By Alois Vinga
LOCAL business players have alleged bias in the awarding of contracts by the European Union (EU) following a decision by the bloc to award 50% of the 11 million euros to two foreign linked companies as grant managers.
The local companies raised the concerns to NewZimbabwe.com Business Wednesday on the sidelines of the Zimbabwe European Partnership Agreement (ZEPA) support programme launch.
Two non-governmental organisations, Wilte Hunger Hilfe and Cesvi were appointed grant managers by the EU and received 2.5 million euros each.
A top official at a government subsidiary bemoaned the very strict bidding process by EU, which imposes conditions that most local companies cannot meet.

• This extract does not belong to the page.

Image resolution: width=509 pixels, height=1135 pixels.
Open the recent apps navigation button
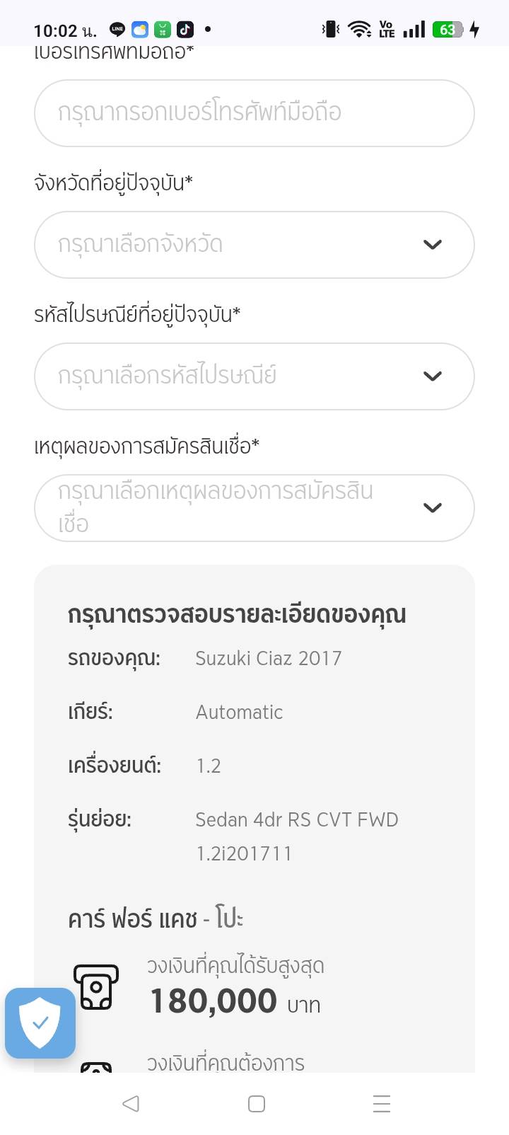382,1104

“It appears as if the EU sets very strict conditions in order to sideline local organisations and companies in the management of the grants,” he said.
Most directors of local companies who spoke on condition that they are not named, said they were failing to get EU funding as they had no foreign entities linked to their entities.
Contacted for comment EU ambassador, Timo Olkkonen dismissed the allegations saying all its contracts are awarded on the basis of transparency.
“While I cannot give finer details on some of the requirements, there is need to note that there are a number of local organisations who are also involved in the projects,” he said.
He also promised to avail more details at a later date.
Under ZEPA programme, the EU extended a US$11 million grant which will go towards Zimbabwe’s integration into the regional and international trading system. The objective of ZEPA is to increase the volume of exports from Zimbabwe to the EU market.
Speaking at the launch, Olkkonen took the opportunity to set the record straight on the EU’s position on sanctions.
“I would like to remind you that the EU has never ever applied market access restrictions to Zimbabwe, there is no and never was any sanctions of this kind.
“In line with the objective enshrined in the Contonou Partnership Agreement signed in 2000, the EU has sought to update its preferential trade relationship with the African Caribbean and Pacific Countries (ACP) by establishing free trade areas with regional groupings,” he said.
Olkkonen said the trade relationship gave birth to the Economic Partnership Agreement (EPA) to allow ACP countries continue exporting products to the EU without restrictions while ensuring compliance with the World Trade Organisation (WTO) rules.
“According to the WTO, it was not possible to continue the previous trade regime based on preferences, many of them reacted to guaranteed quotas and prices. In the current difficult trade policy international environment, the EU countries continue to push for free trade,” he said.